Go through the data below. Pull out every line that has the word "computer".

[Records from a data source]
====================
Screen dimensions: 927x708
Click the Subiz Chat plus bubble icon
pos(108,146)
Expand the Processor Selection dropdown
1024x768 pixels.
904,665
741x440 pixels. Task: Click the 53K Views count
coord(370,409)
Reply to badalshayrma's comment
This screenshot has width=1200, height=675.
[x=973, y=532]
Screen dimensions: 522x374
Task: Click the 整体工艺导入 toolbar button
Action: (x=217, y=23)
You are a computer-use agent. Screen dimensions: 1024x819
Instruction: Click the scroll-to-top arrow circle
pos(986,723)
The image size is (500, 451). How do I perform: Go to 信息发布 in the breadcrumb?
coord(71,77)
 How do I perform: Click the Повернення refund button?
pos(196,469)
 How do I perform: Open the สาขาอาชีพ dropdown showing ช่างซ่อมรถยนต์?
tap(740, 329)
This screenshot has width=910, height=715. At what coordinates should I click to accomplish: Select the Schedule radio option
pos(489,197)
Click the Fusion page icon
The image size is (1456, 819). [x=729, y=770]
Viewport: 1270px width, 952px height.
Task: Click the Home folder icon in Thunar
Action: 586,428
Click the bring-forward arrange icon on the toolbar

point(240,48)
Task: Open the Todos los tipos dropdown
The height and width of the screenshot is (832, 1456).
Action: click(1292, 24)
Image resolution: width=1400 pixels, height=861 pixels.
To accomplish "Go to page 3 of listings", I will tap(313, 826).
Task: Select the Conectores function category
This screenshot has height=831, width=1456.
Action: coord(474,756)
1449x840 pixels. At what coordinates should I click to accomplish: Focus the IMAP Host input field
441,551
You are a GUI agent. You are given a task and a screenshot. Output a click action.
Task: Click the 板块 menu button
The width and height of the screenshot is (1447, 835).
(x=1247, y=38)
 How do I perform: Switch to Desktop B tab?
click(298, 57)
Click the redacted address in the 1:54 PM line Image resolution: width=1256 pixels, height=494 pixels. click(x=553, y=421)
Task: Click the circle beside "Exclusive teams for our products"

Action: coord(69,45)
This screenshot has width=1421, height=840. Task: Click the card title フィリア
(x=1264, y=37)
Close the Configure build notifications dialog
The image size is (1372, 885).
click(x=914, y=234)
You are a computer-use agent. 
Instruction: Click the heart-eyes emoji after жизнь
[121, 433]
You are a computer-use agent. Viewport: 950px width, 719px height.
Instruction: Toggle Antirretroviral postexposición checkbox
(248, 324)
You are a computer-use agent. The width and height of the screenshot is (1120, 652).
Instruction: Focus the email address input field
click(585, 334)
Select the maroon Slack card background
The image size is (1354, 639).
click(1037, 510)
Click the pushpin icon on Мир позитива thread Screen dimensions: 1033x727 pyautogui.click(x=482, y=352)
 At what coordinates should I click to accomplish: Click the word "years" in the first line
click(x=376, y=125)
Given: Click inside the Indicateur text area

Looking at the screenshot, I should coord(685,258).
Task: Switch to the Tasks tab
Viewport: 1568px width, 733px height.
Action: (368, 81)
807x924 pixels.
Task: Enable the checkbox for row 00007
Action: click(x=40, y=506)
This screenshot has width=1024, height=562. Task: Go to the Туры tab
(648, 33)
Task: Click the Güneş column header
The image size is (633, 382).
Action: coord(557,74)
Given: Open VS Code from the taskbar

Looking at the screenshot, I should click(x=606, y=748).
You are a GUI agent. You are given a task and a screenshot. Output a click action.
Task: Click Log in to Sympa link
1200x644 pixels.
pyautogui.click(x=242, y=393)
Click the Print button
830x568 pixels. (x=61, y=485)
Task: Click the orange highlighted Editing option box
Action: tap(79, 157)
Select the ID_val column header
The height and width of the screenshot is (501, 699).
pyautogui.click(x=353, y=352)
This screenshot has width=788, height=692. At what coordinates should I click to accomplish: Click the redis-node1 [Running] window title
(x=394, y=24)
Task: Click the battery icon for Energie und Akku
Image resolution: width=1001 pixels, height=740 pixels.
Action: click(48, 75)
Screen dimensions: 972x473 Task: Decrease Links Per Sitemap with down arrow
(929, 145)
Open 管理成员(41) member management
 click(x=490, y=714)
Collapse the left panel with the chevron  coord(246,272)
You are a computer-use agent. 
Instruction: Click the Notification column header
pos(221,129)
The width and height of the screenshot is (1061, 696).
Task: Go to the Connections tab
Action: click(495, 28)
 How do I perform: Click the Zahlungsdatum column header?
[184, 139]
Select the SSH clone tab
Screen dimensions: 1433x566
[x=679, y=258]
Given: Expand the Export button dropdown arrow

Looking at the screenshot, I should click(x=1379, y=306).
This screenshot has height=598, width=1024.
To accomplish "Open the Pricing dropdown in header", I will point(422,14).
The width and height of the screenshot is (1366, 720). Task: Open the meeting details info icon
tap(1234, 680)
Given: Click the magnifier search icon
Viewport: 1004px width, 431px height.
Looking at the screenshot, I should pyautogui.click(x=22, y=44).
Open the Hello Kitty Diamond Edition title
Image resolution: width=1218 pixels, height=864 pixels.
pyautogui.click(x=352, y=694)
====================
### RESULT OF THIS EXERCISE
You are a computer-use agent. Screen dimensions: 1024x819
You are a computer-use agent. 
You are a computer-use agent. Viewport: 950px width, 719px height.
You are a computer-use agent. The width and height of the screenshot is (1120, 652).
You are a computer-use agent. 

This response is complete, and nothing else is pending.